Besides that, Boet et al. [15] demonstrated a tendency for CO-bioimpedance to overestimate echocardiography readings when CO exceeds 0.4 l per minute in preterm neonates with a mean gestational age of 31 weeks. Our study, however, included neonates with the mean gestational age of 37 weeks that makes comparison to the data of Boet et al. [15] difficult and might explain differences in findings. In contrast, the study conducted by Noori et al. [14] demonstrated in a comparable cohort in neonates with a mean gestational age of 39.2 weeks that CO-bioimpedance readings align closely with echocardiography even for CO values exceeding 0.4 l per minute. Furthermore, it has been noted that the precision of CO-bioimpedance remains uncertain when applied to sick neonates [10]. However, in our cohort, the included neonates after caesarean section did not exhibit severe illness, suggesting further reliability in the CO-bioimpedance measurements and allowing comparison with COest/adj LaZ.

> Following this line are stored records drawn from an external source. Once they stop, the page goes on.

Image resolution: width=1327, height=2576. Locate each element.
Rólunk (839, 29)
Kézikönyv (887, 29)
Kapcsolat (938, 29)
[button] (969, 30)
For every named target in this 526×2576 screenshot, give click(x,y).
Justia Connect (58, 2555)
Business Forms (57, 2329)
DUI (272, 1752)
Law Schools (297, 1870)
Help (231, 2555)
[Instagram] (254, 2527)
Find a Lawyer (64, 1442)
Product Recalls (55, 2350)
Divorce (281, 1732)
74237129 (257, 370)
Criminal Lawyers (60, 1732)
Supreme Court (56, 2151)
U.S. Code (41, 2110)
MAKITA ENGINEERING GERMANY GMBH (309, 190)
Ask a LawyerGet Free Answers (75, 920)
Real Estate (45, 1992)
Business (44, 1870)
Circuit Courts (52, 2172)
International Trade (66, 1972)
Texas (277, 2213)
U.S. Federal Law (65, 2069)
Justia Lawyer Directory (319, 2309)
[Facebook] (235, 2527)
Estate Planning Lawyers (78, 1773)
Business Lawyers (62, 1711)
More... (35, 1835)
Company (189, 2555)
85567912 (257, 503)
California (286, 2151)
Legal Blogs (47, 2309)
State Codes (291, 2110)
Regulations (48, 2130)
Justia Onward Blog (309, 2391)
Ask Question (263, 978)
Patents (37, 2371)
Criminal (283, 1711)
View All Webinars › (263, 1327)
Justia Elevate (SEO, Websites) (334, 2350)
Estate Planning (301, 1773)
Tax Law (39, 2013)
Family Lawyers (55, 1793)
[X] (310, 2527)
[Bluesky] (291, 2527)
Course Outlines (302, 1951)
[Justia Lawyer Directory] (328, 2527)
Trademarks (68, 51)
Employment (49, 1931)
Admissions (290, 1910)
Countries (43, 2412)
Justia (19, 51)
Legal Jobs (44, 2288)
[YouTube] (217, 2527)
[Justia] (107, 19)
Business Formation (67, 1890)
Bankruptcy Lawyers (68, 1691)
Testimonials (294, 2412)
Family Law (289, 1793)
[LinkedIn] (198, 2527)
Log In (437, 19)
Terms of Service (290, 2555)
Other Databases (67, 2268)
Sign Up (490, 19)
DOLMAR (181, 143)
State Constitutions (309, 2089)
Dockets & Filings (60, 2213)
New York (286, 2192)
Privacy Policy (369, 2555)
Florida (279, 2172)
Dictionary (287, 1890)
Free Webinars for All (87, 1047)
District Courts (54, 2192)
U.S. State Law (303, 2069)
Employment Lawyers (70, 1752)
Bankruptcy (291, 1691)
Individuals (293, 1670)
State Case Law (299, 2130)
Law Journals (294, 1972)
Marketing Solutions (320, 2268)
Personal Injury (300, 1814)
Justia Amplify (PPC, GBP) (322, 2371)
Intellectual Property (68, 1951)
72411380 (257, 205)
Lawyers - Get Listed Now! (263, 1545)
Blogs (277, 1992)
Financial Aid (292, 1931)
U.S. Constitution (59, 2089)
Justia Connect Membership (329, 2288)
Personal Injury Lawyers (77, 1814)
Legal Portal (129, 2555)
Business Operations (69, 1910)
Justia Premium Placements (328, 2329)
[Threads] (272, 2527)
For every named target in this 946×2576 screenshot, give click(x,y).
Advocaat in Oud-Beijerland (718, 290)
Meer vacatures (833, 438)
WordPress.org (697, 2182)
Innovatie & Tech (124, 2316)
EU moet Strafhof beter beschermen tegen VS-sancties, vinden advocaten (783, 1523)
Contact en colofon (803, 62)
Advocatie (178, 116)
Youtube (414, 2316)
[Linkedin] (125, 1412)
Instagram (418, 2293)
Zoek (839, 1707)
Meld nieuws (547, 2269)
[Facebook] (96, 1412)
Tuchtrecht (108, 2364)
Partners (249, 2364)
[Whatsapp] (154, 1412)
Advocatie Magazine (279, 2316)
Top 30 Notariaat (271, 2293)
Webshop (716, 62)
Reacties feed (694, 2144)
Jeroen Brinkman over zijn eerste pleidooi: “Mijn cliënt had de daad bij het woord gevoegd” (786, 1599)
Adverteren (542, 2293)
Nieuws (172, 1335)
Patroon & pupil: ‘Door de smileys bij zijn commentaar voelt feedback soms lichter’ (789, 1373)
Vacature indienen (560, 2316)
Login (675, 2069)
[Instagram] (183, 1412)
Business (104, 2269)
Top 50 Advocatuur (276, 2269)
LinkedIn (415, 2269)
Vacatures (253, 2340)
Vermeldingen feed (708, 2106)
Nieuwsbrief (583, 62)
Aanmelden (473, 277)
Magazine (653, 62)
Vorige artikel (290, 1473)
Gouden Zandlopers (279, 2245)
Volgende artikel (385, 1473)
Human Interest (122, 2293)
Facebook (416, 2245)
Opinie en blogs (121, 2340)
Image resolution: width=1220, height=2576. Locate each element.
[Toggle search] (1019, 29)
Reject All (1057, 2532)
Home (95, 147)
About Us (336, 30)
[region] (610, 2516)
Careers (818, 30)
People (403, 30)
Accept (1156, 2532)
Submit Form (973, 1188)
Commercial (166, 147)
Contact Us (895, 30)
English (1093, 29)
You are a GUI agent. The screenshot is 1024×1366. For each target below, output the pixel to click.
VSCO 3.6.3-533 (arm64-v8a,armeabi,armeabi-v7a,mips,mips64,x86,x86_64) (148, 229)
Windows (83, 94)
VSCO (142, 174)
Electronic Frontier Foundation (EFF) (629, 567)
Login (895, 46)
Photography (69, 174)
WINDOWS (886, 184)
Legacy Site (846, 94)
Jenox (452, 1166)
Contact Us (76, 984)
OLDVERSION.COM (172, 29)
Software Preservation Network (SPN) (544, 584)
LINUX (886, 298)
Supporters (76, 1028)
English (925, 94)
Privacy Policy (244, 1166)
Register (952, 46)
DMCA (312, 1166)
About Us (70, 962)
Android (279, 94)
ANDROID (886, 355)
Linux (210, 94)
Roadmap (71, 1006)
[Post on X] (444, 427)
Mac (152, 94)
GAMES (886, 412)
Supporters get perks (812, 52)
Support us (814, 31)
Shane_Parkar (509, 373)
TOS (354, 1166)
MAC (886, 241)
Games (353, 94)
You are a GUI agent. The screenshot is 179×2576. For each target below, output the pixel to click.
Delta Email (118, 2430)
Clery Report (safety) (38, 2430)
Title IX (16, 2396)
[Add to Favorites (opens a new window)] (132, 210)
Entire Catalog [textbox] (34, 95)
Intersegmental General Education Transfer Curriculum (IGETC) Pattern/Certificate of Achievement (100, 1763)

The high comparability between COest/adj LaZ and another CO measurement method is in accordance with PPWA trial by Sun et al. which demonstrated that the LaZ calculation emerged as the most suitable PPWA method [12]. Furthermore, Koenig et al. showed commendable precision of COest/adj LaZ when comparing it to CO derived from the Finometer in adults [13]. The Finometer, a Modelflow device used for CO estimation, has consistently shown, in various adult studies, values akin to those obtained through thermodilution — a more invasive technique considered the gold standard for CO measurement [16].

Strengths and limitations

A strength of the study is the large sample size included in this study during the immediate transition with reliable CO-bioimpedance data. A limitation is that CO LaZ was not compared to the gold standard (thermodilution) but was compared with CO-bioimpedance, a method that is not considered the gold standard. However, to perform the gold standard (thermodilution) is not feasible during the immediate transition and the precision of CO-bioimpedance is considered acceptable [10]. Another limitation is that no very low gestational age preterm neonates were included. Therefore, differences between both methods cannot be ruled out with the present study.

Conclusion

In our study, we explored a straightforward formula for estimating CO. Our results indicate that calculated COest/adj using the LaZ formula was comparable and correlated significantly with CO-bioimpedance in healthy neonates during immediate neonatal transition after birth. These findings have significant clinical implications suggesting that CO can easily be derived in a cost-effective and feasible manner, particularly when other methods are not available.